The Būyid vizier Sahib ibn Abbad 'is commonly quoted to illustrate the alleged lackluster reception the book met in the Orient': he is alleged to have said '“this is our merchandise brought back to us.” I thought this book contained some information about their country [Andalusia]. But it rather contains information about ours. We have no need for it' (alluding to Koran 12:65). However, it was widely copied—about 100 manuscripts are known—and was frequently excerpted. It was also among the earliest adab works to be printed and has been printed at least ten times since in different editions. The collection was not, however, translated until scholarly European translations of portions began in the nineteenth century.

==Editions and translations==

This list focuses on the most recent editions of al-ʿIqd al-Farīd.
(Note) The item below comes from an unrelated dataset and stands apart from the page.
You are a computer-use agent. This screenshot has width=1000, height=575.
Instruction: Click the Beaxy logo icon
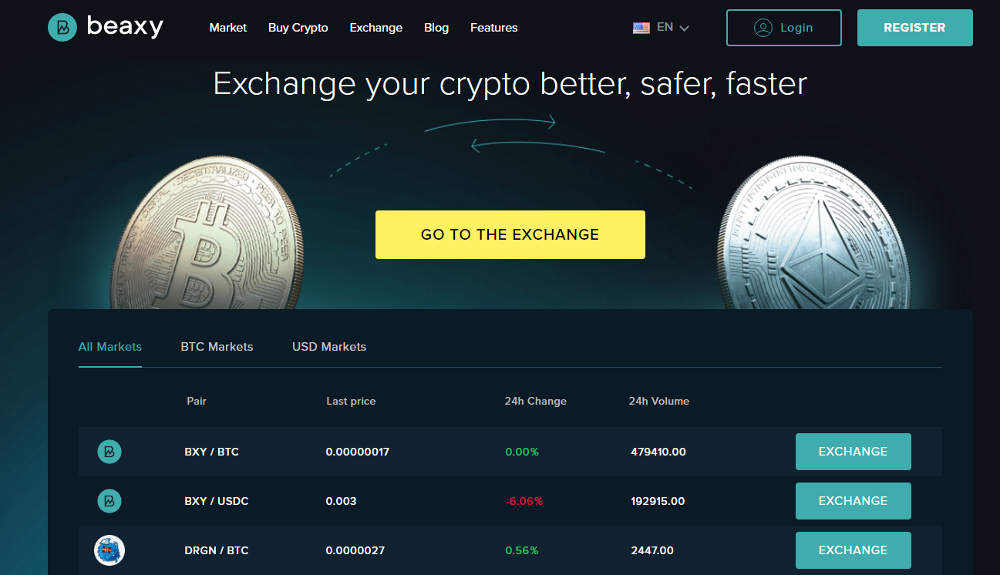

None is free of typographical errors.
- Ibn ʿAbd Rabbih, The Unique Necklace: Al-ʿIqd al-Farīd, trans. by Issa J. Boullata, Great Books of Islamic Civilization, 3 vols (Reading: Garnet, 2007–2011), vol 1, vol 2
- Kitāb al-ʿIqd al-Farīd, ed. by Aḥmad Amīn, Aḥmad al-Zayn, and Ibrāhīm al-Abyārī, 7 vols (Cairo: Lajnat al-Ta’līf wa al-Tarjama wa al-Nashr, 1940–53) [3rd repr. 1965]. 'This edition, based on two manuscripts and seven previously printed editions, has ample footnotes with a competent apparatus criticus. It also has a good introduction and detailed indexes.'
- Al-ʿIqd al-Farīd, ed. by Muḥammad Saʿīd al-ʿAryān, 8 vols (Cairo: Maṭbaʿat al-Istiqāma, 1940–54) [repr. 1953]. 'This edition has rare footnotes but detailed indexes. Its good text reflects an implicit apparatus criticus in the mind of the editor but it is not explained in the notes. It has a good introduction which faults Aḥmad Amīn's with regard to a couple of historical facts'. The machine-readable text here appears to be from a 1983/84 Beirut reprint of this edition.
- Al-ʿIqd al-Farīd, ed. by Mufīd Muḥammad Qumayḥa, 9 vols (Beirut: Dār al-Kutub al-ʿIlmiyya, 1997). 'This edition has short footnotes, mostly abbreviated or derived from those in the edition of Aḥmad Amīn et al. and published selectively with only a few additions. It has detailed indexes and a general introduction but barely any critical apparatus, its text being mostly based on the edition of Aḥmad Amīn et al. with minor differences.
- Ibn Abed Rabboh. "Al-Iqd al-Farīd"
- Ibn ʻAbd Rabbih, Aḥmad b. Muḥammad (1990), al-’Iqd al-farīd, ed. A. Amīn, with an introduction by ʻU. Tadmurī, 7 vols., Beirut.